SELECTED TEXT:

Formally, the streaming video is defined as an infinite sequence V=[X1,X2,…], where Xi represents a semantic scene. Users can dynamically introduce new concepts C at arbitrary timestamps via instructions. For a query Q issued at time tq, the model M constructs a context to generate a response A: A=M(Csub,Vcontext,Q) where Csub is the query-relevant concept subset and Vcontext is the necessary visual context.
To manage the unbounded stream and evolving concepts, the authors design a Dual-grained Memory System that decouples concept-centric knowledge from stream-centric observations. This system comprises a Streaming Memory that incrementally archives segmented clips with compact multimodal embeddings, and a Concept Memory that stores structured representations of user-defined concepts. As shown in the figure below, the architecture explicitly separates these two memory streams to facilitate efficient retrieval.

The framework supports both frame-level and video-level concepts. For frame-level concepts, the system stores the last frame of the current clip as visual evidence. For video-level concepts, the entire clip serves as evidence, focusing on core kinematics and movement patterns rather than static identity features. The figure below illustrates examples of these different concept granularities, showing how specific actions or character appearances are defined and queried.

Upon receiving a query, the Concept-aware Retrieval Algorithm is triggered to retrieve relevant information. The model first identifies concept names in the query and retrieves corresponding entries from the Concept Memory. It then rewrites the query by replacing concept names with their textual descriptions to improve retrieval accuracy. This rewritten query is encoded and compared against clip embeddings in the Streaming Memory to select the top-K most relevant historical clips. Finally, the retrieved concepts, historical clips, current clip, and original query are fed into the VLM to generate the response. The interaction flow demonstrates how the system registers video-level concepts via tool calls and subsequently recognizes these actions in real-time.

DATA SEGMENT:
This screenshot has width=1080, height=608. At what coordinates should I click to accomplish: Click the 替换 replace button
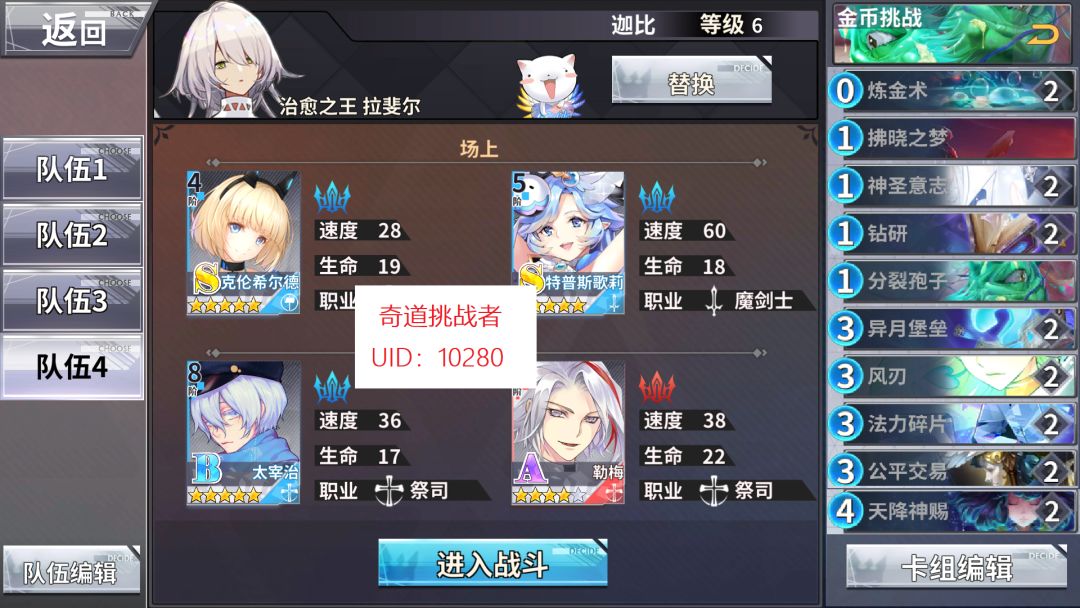click(x=692, y=80)
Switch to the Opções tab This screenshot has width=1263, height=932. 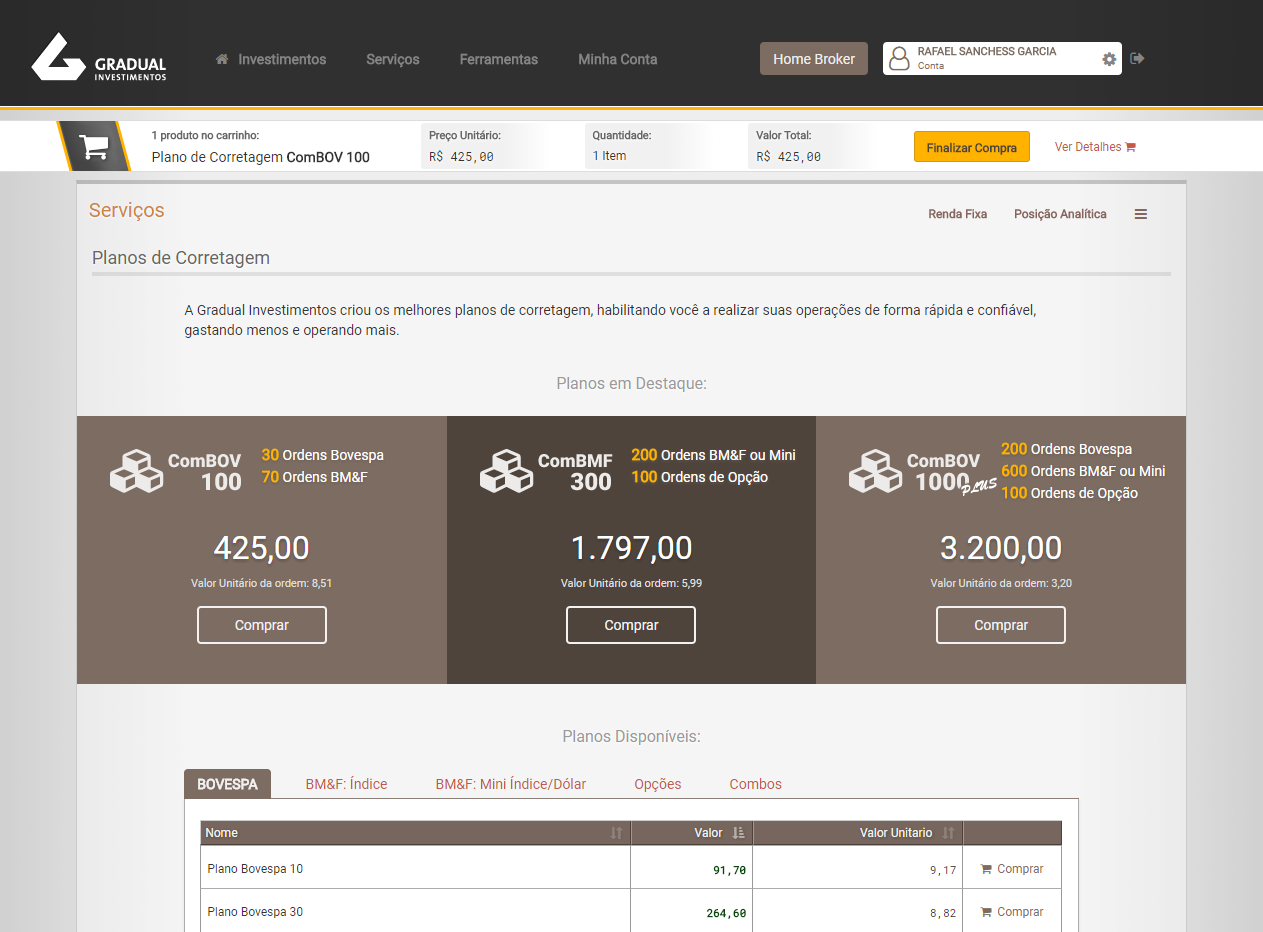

TASKS FOR THIS EXERCISE:
A. Render this sentence from the streaming video memory text into Spanish: "For frame-level concepts, the system stores the last frame of the current clip as visual evidence."
B. According to the streaming video memory text, why does the model rewrite the query before searching the Streaming Memory? Answer in one to three sentences.
C. Proceed with the streaming video memory text from its final sentence onward.

RESPONSES TO THE EXERCISE:
A. Para los conceptos a nivel de fotograma, el sistema almacena el último fotograma del clip actual como evidencia visual.

B. The model replaces the concept names in the query with their textual descriptions from the Concept Memory because this improves retrieval accuracy. The rewritten query is then encoded and compared against the clip embeddings to select the top-K most relevant historical clips.

C.
Experiment
- Baseline comparisons validate that offline models fail on streaming tasks due to limited context and lack of memory, while PEARL significantly outperforms both offline and online baselines across frame-level and video-level settings by effectively managing continuous visual streams.
- Human score and text-only experiments confirm that the benchmark requires visual grounding, as text priors alone yield poor performance while human annotators achieve high accuracy with full visual access.
- Ablation studies demonstrate that Concept Memory is indispensable for linking user-defined names to entities, Streaming Memory is essential for reasoning over historical evidence in past-time queries, and Query Rewriting improves retrieval accuracy by converting personalized names into descriptive semantics.
- Efficiency analysis shows that PEARL introduces minimal latency overhead compared to base models while maintaining real-time capabilities, with inference time dominated by the LLM rather than retrieval modules.
- Hyperparameter and scale analyses reveal that moderate retrieval suffices for accurate answers, excessive historical data can introduce noise for real-time queries, and the framework consistently boosts performance across various model sizes, whereas scaling offline models without a streaming framework yields negligible gains.